そういう人のなかの一人の人が、最近亡くなったと風の便りで
知った。
40年ほど前、共同体で暮らしはじめるとき、その人の部屋に
行き、挨拶した。
「これからよろしく」と言ったら、「ああ、そう」と、ぼくの記憶では
とてもあっさりした反応なので、印象に残っている。
多分、ぼくの方は相当、意気込んでいたのではないか。
だいたい、意気込まないとできない、というような生き方をして
きているので、何かのおり、ふとわれに返るようなとき、この
「ああ、そう」が浮かんでくるくるときがあった。
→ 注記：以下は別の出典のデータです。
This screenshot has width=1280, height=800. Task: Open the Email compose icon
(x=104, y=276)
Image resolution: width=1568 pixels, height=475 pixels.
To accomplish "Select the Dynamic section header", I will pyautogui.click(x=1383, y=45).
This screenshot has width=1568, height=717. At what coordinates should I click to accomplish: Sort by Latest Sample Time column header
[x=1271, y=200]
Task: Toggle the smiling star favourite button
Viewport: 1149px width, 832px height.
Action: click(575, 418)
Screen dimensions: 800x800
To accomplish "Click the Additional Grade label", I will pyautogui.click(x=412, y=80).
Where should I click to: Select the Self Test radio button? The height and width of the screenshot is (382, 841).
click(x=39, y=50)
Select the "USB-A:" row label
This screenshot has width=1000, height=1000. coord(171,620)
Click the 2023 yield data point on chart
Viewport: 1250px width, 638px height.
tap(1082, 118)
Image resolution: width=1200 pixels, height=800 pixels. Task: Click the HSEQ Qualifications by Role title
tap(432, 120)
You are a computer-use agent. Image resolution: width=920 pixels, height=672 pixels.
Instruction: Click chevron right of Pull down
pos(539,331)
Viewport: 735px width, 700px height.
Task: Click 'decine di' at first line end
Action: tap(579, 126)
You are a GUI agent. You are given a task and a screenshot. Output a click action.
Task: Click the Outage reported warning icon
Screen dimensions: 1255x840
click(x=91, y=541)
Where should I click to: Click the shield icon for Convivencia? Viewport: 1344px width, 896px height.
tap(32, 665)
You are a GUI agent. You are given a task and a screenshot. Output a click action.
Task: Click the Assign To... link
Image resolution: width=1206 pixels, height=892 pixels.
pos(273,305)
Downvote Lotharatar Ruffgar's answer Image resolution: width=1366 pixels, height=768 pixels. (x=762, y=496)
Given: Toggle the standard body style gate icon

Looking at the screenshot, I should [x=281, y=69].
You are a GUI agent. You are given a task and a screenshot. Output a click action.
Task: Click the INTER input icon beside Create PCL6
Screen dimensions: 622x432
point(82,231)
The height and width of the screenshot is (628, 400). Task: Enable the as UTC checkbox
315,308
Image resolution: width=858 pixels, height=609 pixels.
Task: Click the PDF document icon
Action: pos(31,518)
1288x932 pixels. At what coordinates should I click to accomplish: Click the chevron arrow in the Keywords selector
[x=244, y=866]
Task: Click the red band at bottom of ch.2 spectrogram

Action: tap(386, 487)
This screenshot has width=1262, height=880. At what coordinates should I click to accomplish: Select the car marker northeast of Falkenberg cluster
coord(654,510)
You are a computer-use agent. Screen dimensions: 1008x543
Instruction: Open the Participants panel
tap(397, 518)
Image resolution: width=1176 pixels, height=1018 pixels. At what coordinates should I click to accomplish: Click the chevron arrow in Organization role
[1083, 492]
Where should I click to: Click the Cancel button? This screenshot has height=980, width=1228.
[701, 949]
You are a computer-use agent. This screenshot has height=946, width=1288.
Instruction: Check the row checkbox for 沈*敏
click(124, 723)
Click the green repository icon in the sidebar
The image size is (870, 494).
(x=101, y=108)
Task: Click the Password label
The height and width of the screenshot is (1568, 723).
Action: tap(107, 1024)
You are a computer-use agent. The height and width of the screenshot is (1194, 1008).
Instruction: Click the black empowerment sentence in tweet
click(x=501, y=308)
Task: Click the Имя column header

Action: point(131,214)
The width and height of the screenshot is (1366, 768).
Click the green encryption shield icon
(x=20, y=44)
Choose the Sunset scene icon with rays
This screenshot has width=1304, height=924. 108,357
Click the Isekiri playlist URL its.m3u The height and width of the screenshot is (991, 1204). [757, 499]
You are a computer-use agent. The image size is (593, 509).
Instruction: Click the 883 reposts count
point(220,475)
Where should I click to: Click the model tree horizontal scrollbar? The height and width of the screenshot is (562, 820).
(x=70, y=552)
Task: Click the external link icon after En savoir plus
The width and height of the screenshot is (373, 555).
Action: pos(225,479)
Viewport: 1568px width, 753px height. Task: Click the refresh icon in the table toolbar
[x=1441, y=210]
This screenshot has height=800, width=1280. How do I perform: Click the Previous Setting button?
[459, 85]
これは、消せない。
もう、10年以上前になる。
その人にぜひ来てもらって、意見を聞かせてほしいという話が
あり、ぼくは「来てほしいと言っているのですが、行けませんか」と
その人に伝えた。
「いや、今は、行かない」ということだった。
何回か伝えたけど、行くとはならなかった。
そのときのこと振り返ると、その人が行くことで、行った先の人たち
が仲良くならない、その点に心を注いでいるように感じた。
いつも、静かな人だった。騒がない人だった。
やることは、はっきりした考えのもと、迷いなくやっていた。
寡黙ななかに、情も感じられた。
その人が死んでも、その人から現れていたもは、ぼくのなかに
生きている。
合掌。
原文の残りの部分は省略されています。